El silencio se adueñó de la habitación. Mairae experimentó una punzada de compasión por Auraya, pero al mismo tiempo se sentía decepcionada. No la habría sorprendido enterarse de que a Auraya le había resultado difícil y angustioso matar a Mirar, pero no esperaba oír que se había negado a hacerlo.
—Un momento… —dijo—. ¿No lo hizo porque no logró reunir el valor suficiente, o porque se negó?
—¿Qué más da una cosa que otra? —farfulló Rian.
—Hay una diferencia entre vacilar y negarse. A un guerrero curtido pueden asaltarlo las dudas en batalla cuando se encuentra ante algo inesperado, como que su adversario sea su amigo, por ejemplo. Lo que Mirar le enseñó a Auraya la hizo vacilar. Si hubiera tenido tiempo, ella tal vez habría desechado sus dudas. Hay que darle una segunda oportunidad.
—Se le ha dado —aseveró Juran—. Tiene hasta esta tarde para recapacitar sobre sus actos, y después deberá cumplir con su cometido. Mirar no puede haber ido muy lejos. Varios siyís han sido enviados en su busca.
—¿Y si ella se niega de nuevo? —preguntó Rian.
—Será castigada —afirmó Juran en tono sombrío.
Mairae meneó la cabeza.
—Sigo pensando que es pedirle demasiado. No lleva mucho tiempo en el cargo. Uno de nosotros debería ir allí y relevarla de la tarea.
—Debe demostrar su lealtad hacia los dioses —sentenció Rian.
—Tiene razón —dijo Dyara—. Si la gente se enterara de que ella los ha desobedecido…
—¿Quién va a decírselo? —preguntó Mairae—. Esto ha sucedido en un lugar remoto —posó los ojos en Juran—, y cabe suponer que no hubo testigos. Nadie aparte de los dioses y nosotros lo sabe.
La expresión de Dyara se endureció.
—Si los dioses le piden algo así a Auraya, es porque debe de ser necesario. Ellos ven lo que ocurre en nuestra mente y nuestro corazón. Saben cuándo hace falta poner a prueba nuestra lealtad.
Mairae contempló con fijeza a Dyara. La mujer mayor podía ser severa y dominante, pero no solía mostrar tan poca indulgencia. Sus palabras parecían más propias de Rian.

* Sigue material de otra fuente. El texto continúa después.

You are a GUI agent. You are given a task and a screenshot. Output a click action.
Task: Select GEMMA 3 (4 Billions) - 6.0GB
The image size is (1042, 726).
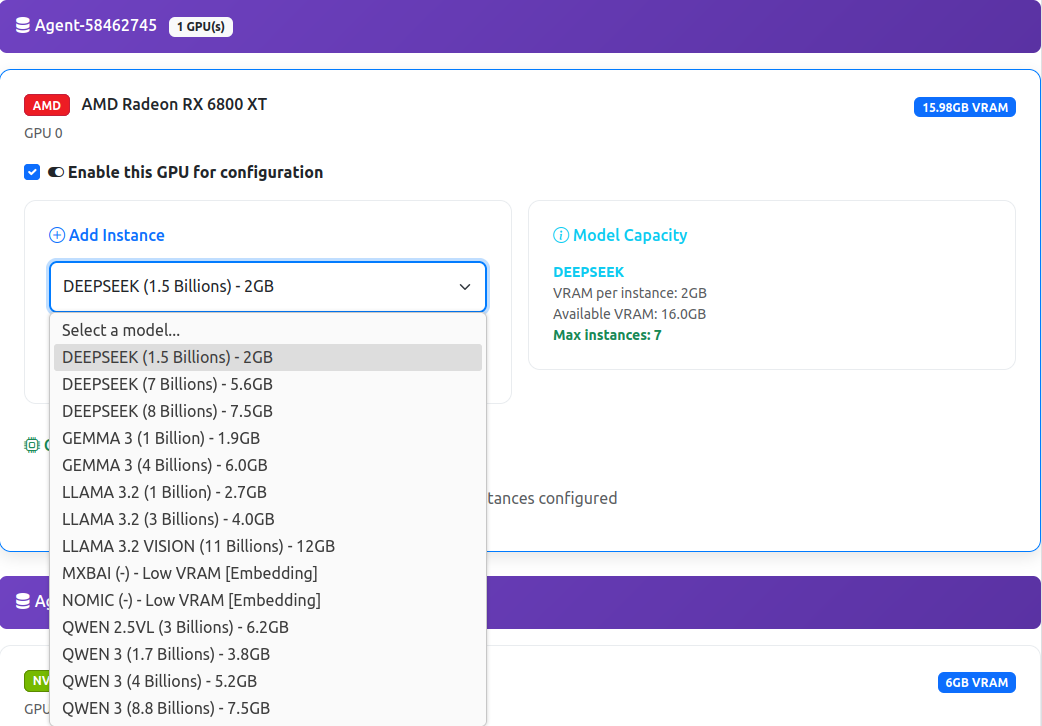tap(165, 465)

—¿Te resultaría fácil matar a tu consejero si los dioses te lo ordenaran?
Dyara abrió mucho los ojos, presa de la estupefacción y la ira.
—Timare es un sacerdote, no un… un sucio indómito.
—¿Cómo lo sabes? No detectaste la mente de Mirar tras la de Leiard.
—Conozco a Timare desde hace cuarenta años. ¿Conoces igual de bien a tus amantes?
Mairae se encogió de hombros.
—No. No me hace falta.
—Me da la impresión de que hay muchas personas en este mundo a las que te resistirías a matar.
—Los utilizo como compañeros sexuales, Dyara. No me enamoro de ninguno.
—¡Mairae! —protestó Juran—. Esta conversación no nos lleva a ninguna parte.
Ella alzó la vista hacia él y le dedicó una sonrisa de disculpa, consciente de que discutir con Dyara no la ayudaría a ganar apoyos para Auraya. De todos modos, en las disputas entre ambas, Juran siempre tendía a ponerse del lado de Dyara.
—¿Qué vamos a hacer? —inquirió Rian.
Juran se volvió hacia él.
—Debemos prepararnos por si Auraya se niega otra vez o necesita nuestra ayuda para encontrar y matar a Mirar. Dyara y tú viajaréis al sur por mar. Sabemos que Mirar pretende salir de Ithania del Norte, así que seguramente se desplazará hasta la costa.
Rian se enderezó en su asiento.
—Yo no vacilaré. Será un placer para mí servir a los dioses.
Mairae reprimió un suspiro. «Espero que encuentres la fuerza de voluntad para hacerlo, Auraya —pensó—. Rian se volverá aún más insoportable si mata a alguien tan famoso como el gran Mirar».